Enterprise satellite communications are becoming more intertwined with terrestrial services, said Spacenet CEO Andreas Georgiou. “As alternative technology companies provide more competitive technologies for the enterprise world” the satellite-based market “has to contract,” he said on a panel at Satcon in New York. Very small aperture terminal network deployment has fallen as a result and Spacenet has started combining services, he said. The company uses hybrid networks to accommodate the terrestrial and satellite needs for customers.
The Open Internet Coalition (OIC) said the time has come for the FCC to finalize net neutrality rules and provide certainty for industry. OIC was one of the main parties during failed negotiations on net neutrality rules hosted by the FCC (CD Aug 6 p1). The comments came in response to a Sept. 1 FCC public notice seeking input on “two underdeveloped” issues -- application of the rules to mobile wireless and the impact of emerging specialized services offered by carriers.
The Pentagon and the Department of Homeland Security made an agreement to let the two agencies share staff and intelligence to protect U.S. cyber networks. Defense Secretary Robert Gates and DHS Secretary Janet Napolitano said they signed a memorandum of agreement that will send Pentagon analysts to Homeland Security’s National Cybersecurity and Communications Integration Center. DHS, in turn, will send a full-time executive and a support team to the National Security Agency.
Wireless “bill shock” is not a small matter and many consumers have been hit with massive charges they didn’t expect when they opened their monthly bills, FCC Chairman Julius Genachowski said at a Center for American Progress event Wednesday. On the eve of an FCC vote on a rulemaking notice on whether the FCC should impose warning requirements on carriers, Genachowski took the agency’s stand against bill surprises directly to the public.
A group of Arab and other countries are pushing to extend ITU work on ways to apportion revenue for providing international telecommunication services into the Internet. The U.S. and Europe want the work stopped. Arab countries want ITU to put on seminars to highlight the problems they're encountering. The proposals were made during a quadrennial ITU policy setting conference.
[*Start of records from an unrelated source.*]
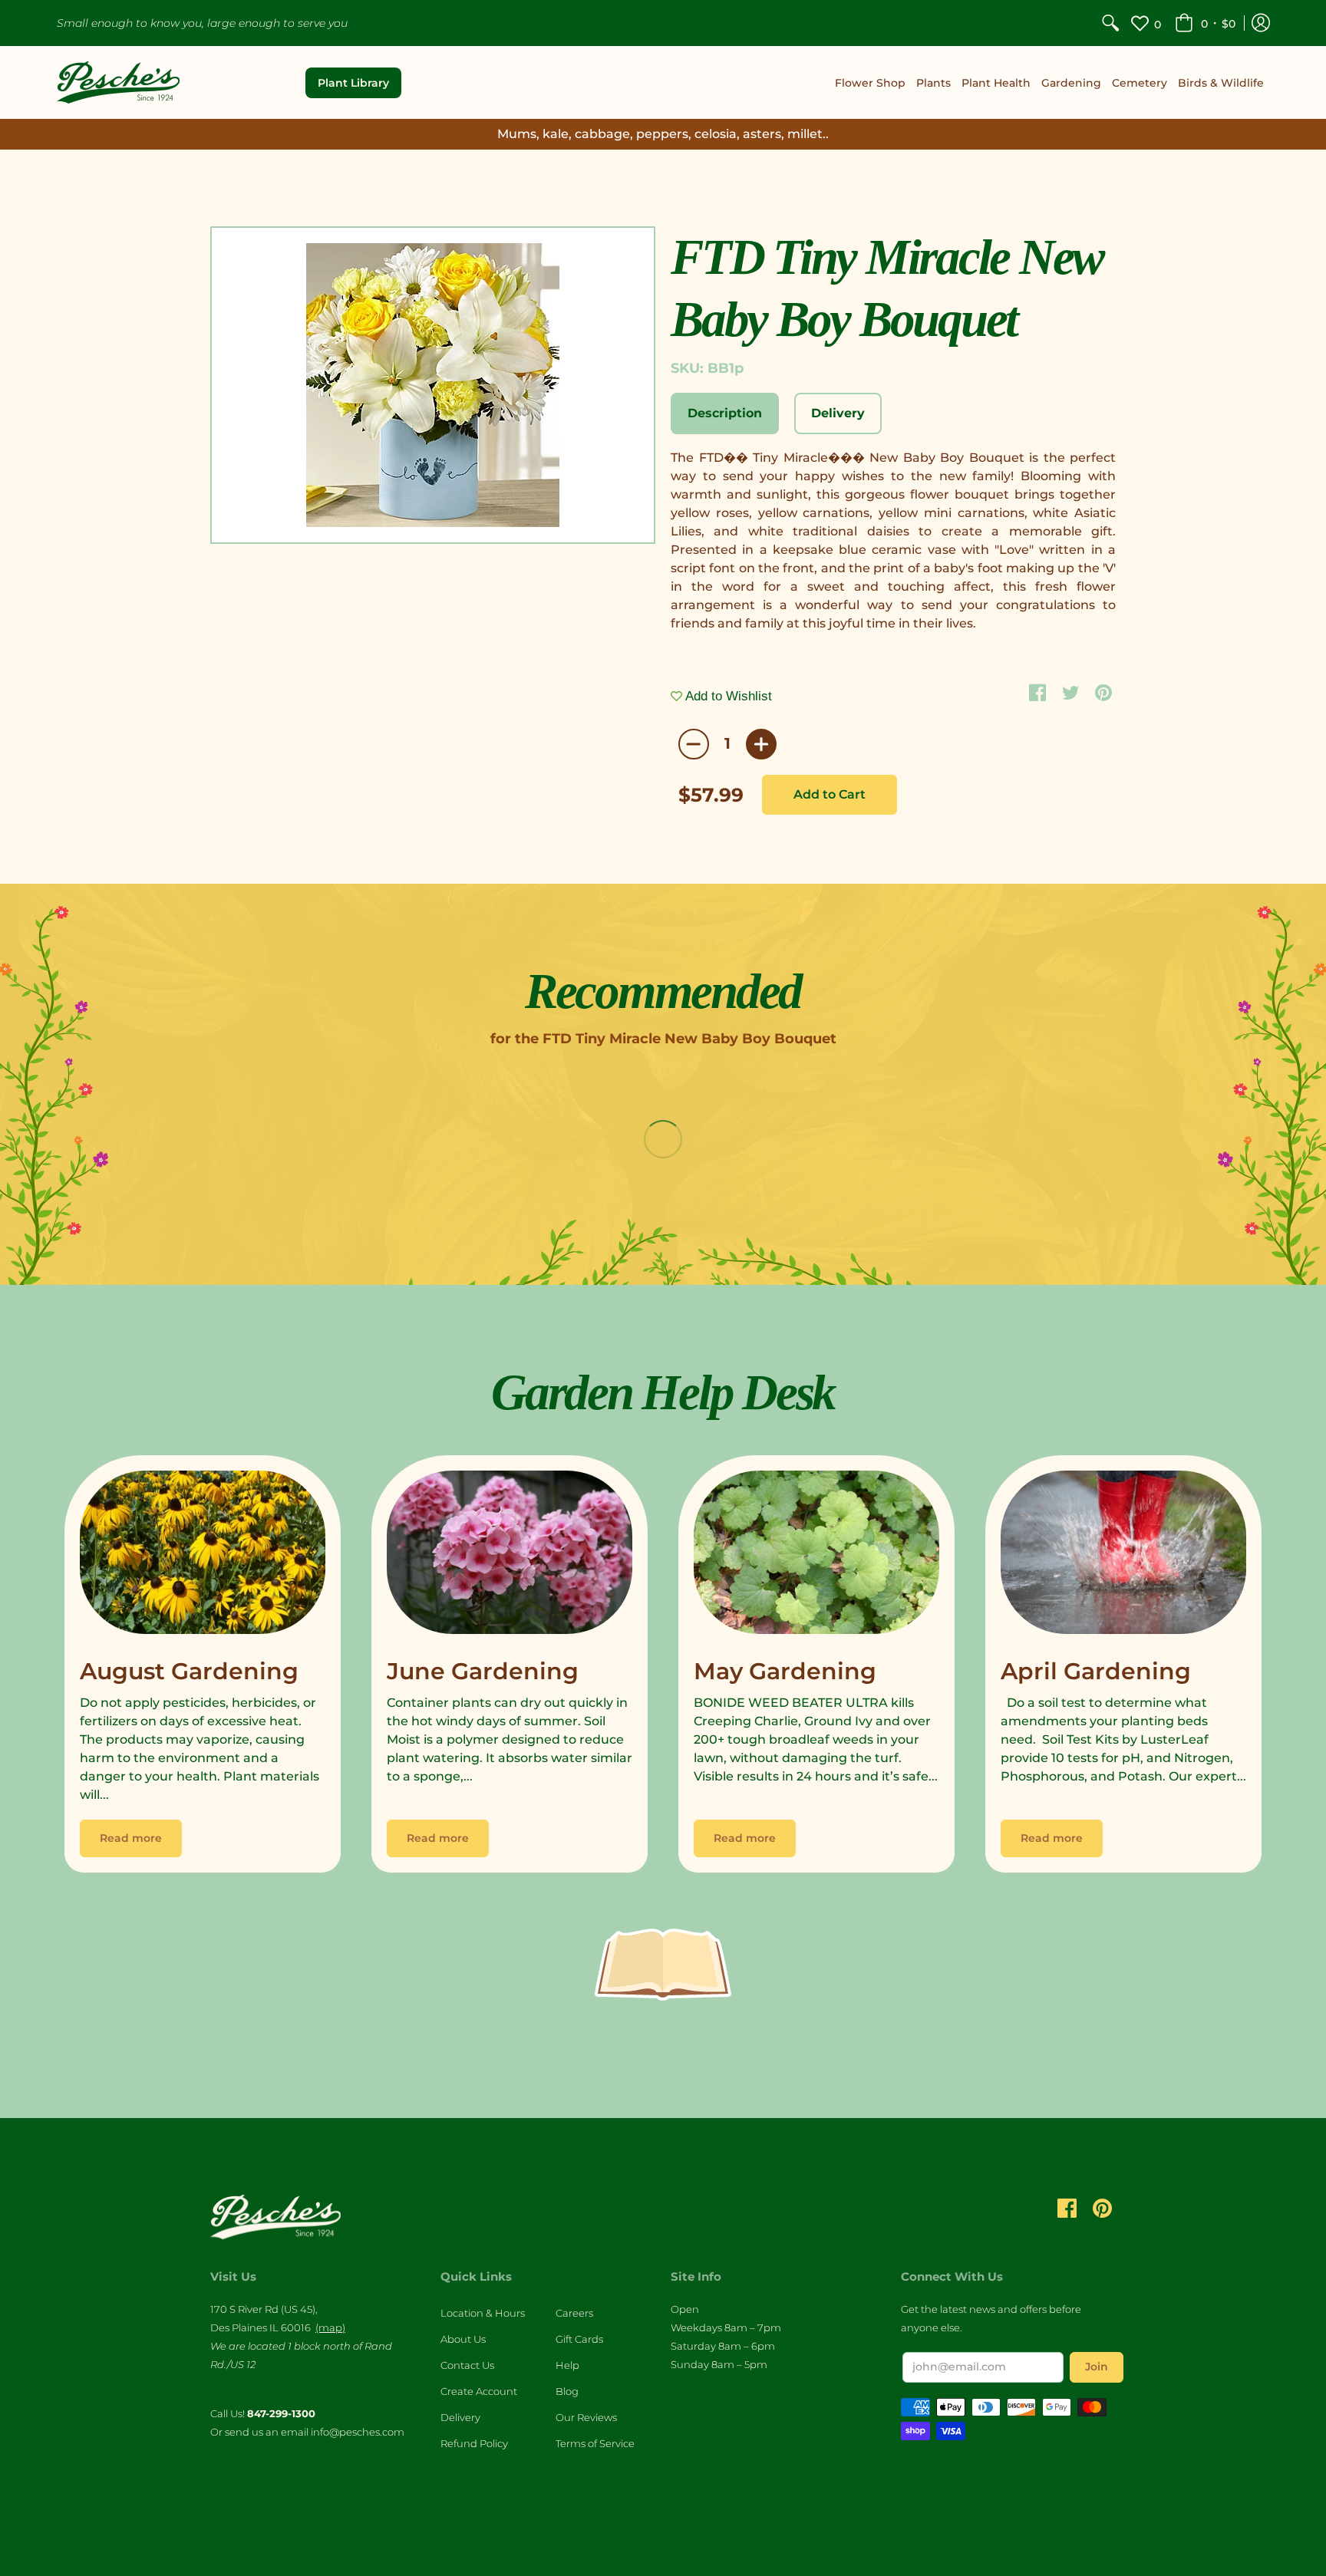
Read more (131, 1838)
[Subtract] (693, 744)
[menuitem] (1110, 23)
The FCC gave interested parties until Thursday to comment on two separate appeals, each of which challenge the commission’s decision in the Corr Wireless Order (CD Sept 7 p1). Both SouthernLINC and Allied Wireless Communications asked the commission to review the Corr decision. Oppositions to SouthernLINC’s petition were due Tuesday but oppositions on Allied’s petition aren’t due until Friday. The commission changed the comment deadline for both petitions to Thursday.
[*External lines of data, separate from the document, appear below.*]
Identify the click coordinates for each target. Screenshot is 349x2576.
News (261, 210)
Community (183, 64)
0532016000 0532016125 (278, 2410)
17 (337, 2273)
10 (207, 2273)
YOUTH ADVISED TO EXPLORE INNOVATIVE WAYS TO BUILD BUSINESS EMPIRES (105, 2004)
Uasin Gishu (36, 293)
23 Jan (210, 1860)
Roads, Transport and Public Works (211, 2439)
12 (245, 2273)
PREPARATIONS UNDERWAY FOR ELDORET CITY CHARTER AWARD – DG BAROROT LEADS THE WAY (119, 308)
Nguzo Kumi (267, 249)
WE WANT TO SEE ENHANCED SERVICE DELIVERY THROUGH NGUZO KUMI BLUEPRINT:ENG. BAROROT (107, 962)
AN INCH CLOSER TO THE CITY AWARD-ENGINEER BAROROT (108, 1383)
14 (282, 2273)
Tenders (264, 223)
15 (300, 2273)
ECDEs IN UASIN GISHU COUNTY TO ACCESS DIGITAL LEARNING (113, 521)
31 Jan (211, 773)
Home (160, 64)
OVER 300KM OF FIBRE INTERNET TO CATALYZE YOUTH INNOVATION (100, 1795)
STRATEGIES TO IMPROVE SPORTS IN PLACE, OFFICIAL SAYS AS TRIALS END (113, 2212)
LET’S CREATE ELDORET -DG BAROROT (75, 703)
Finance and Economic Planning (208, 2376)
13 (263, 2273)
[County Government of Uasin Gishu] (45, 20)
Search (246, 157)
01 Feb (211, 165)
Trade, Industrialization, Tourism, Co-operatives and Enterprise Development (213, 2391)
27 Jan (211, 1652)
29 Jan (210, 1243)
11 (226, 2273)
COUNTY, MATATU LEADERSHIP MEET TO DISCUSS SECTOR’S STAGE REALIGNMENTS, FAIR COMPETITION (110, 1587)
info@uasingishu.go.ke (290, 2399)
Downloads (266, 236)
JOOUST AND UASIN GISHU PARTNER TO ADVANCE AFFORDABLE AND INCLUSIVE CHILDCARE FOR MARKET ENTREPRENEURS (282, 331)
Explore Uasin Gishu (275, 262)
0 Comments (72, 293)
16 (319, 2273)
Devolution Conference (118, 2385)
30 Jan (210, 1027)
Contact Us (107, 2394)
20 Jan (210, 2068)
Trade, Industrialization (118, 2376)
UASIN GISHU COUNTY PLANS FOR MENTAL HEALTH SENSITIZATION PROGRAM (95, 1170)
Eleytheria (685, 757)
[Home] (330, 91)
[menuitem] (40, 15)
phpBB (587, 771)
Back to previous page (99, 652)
In developing a national cybersecurity strategy, Microsoft said the public and private sectors should look to the public health system as model. Executives met with the FCC Public Safety Bureau and the Office of Engineering and Technology. A cyber policy framework should focus on practices limiting the spread of botnets and maintaining the health of consumer devices, Microsoft said. While a public health approach can be applied to the health of information technology, other measures are needed and privacy can be impacted, some technology experts said.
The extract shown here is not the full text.